Through Primo's Eyes
Oct 16, 2024
- April Palmbos with Rachael Lofgren
"Come and see the school we are building!" Primo invites enthusiastically."
He is a French language and photography teacher at Dzaleka Refugee Camp. We follow him through the camp to the plot of land he has been allotted. Part of the first mud brick wall rises in the promise that someday an art school will open here. Primo currently teaches students in the small courtyard of his parents' mudbrick home.
A Different Lens
Primo teaches children and young people how to use his camera as a skill. He runs a business on the side, taking his own photographs. But more than a trade or skillset, he teaches these young people how to see life in camp through a different lens. For Primo, photographing life in Dzaleka is all about finding the light and beauty many people wouldn't think to look for.
Communal Camera
Primo's generous spirit extends to allowing his students to borrow his tool of the trade to practice this beauty-seeking art. His livelihood is an extension of his heart for community and his radical ability to see goodness breaking through, even in seemingly bleak spaces. This goodness defines the work he does and the community that forms around that gift.

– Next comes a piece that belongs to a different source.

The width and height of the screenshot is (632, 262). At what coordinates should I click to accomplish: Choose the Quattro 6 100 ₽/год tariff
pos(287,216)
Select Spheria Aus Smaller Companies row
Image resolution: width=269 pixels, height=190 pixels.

Courageous creativity builds tangible hope.
I see such profound hope in Primo's way of seeing in Dzaleka. His photos are stunning, capturing the vitality of the human spirit, even amid great hardship. His ability to dream is significant, considering the odds he's endured. This ability to envision empowers Primo to look forward to what is not yet reality and creatively and courageously build tangible hope for others as he joyfully invests in the futures of the youth and families of Dzaleka.